Nowhere is that character more on view than in Habana Vieja, the colonial heart of the city through which we took a four-hour walking tour on our last day. That day happened to be April 17, the fiftieth anniversary of the failed Bay of Pigs invasion by exiles trained and backed by the United States. Every Havana resident who was not working was expected to show up at a celebratory rally and parade at the Plaza de la Revolucion. Reportedly, more than a million did, but Habana Vieja was still crowded. There was a guy singing opera, players of flutes, accordions, and guitars, hookers and magicians and fruit peddlers. Most of these were working—moonlighting, as most Cubans do, at one or more tourist-oriented hustles to supplement their incomes. But neither they nor the relatively few beggars we encountered in Havana were bothersome about it, even to yanquis. As an American who travels a lot, I am used to people not liking me and expecting to get paid for it. But even on this day, and despite the petulant fifty-one-year-old trade and tourism embargo the United States continues to impose against Cuba, there was not a hint of anti-American rancor on the old music-washed brick and cobble streets.
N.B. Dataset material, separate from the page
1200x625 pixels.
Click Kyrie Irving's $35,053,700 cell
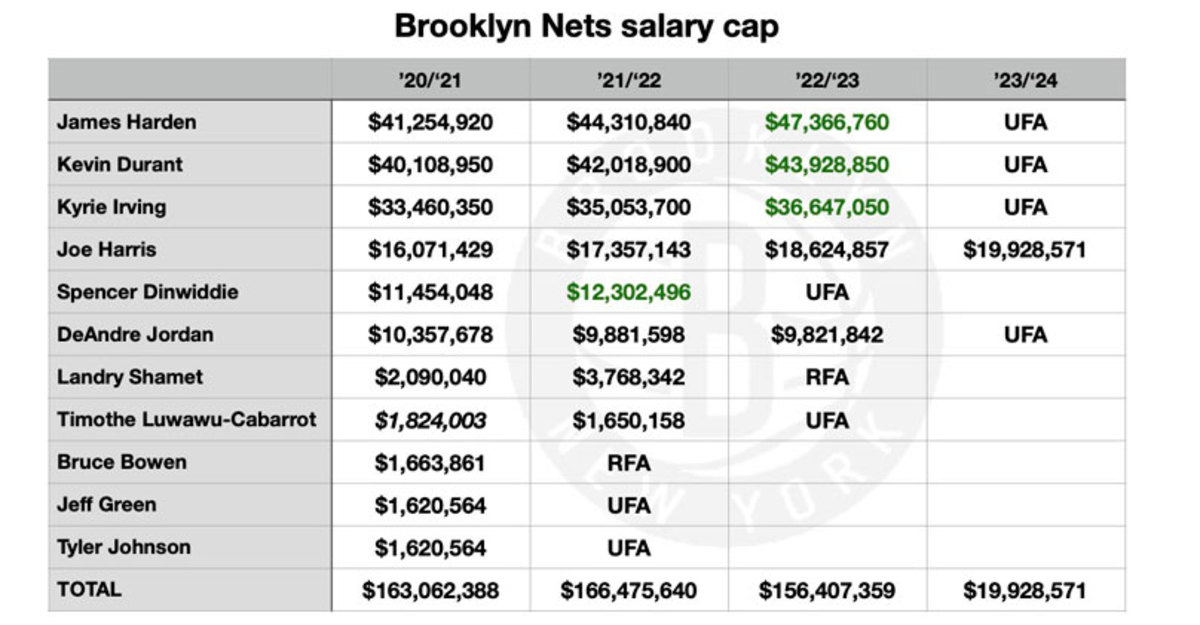click(x=628, y=207)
We walked along those streets to each of four beautiful squares that grace Habana Vieja—the oldest of which, the Plaza de Armas, dates from the 1520s—admiring what must be the Americas’ finest collection of colonial, baroque, and art deco buildings: ravishing cathedrals, museums, palaces, and casas, many well restored, others crumbling. In such a setting, you might expect the throbbing, sensual, loamy-smelling street life of Havana to play like a punk-rock festival in a porcelain museum. But somehow it seemed as implausibly at home there as the drying wash hanging from the windows of an eighteenth-century governor’s palace, converted to five-dollar-a-month apartments.
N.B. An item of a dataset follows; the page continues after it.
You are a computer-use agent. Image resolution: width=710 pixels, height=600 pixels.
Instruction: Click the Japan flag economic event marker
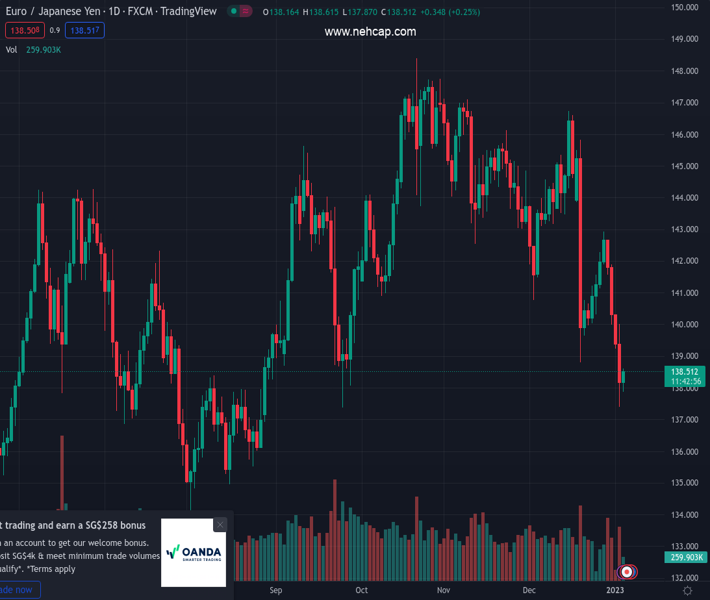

That night we had the best meal of our stay in Havana, at Atelier, a rooftop paladar, then moseyed over to a refined old building near the Parque Central that served as the popular American Club in the 1940s and ’50s. It now houses another fine paladar called (like the restaurant in Cojimar) La Terraza, and a small jewel-like bar in which I could happily be locked to commit slow, euphoric suicide by cigar and rum. The rum was eleven-year-old Santiago, the cigars libidinously rolled Montecristo #2’s. The walls were dark wood, the armchairs old leather, and the only other patrons two vivid young Cuban women who sat on a sofa drinking espresso with nail-examining languor beside a European geezer who was fast asleep. (A good percentage of the more than two million tourists who visit Havana every year come exclusively for the type of recreation that had evidently worn this fellow out.) There was also a bottle-juggling bartender, a three-hundred-pound manager/bouncer named Billy who looked like he might have been a great-grandson of Al Capone’s, and a very good duo of son musicians.
There was still the Malecón to walk under a full moon; then maybe dancing, or the late, still-great cabaret show at the Tropicana. For the moment, though, I was profoundly content with my cigar and rum; and as we watched the bartender get four and then five bottles aloft at once, I was revisited by my Epiphanic Metaphorical Insight in the cigar factory. Which was this: If as a visitor to this city you are more depressed than excited by it, it will not be Havana’s fault. Despite the Castro factory conditions, the product it turns out is a complexly satisfying, world-class robusto; and it will meet any attitude you care to bring to it with a welcoming grin and a flicking tongue.
A final note: I checked up on them, and that British girl is now happily married to the cigar roller and living in Habana Vieja.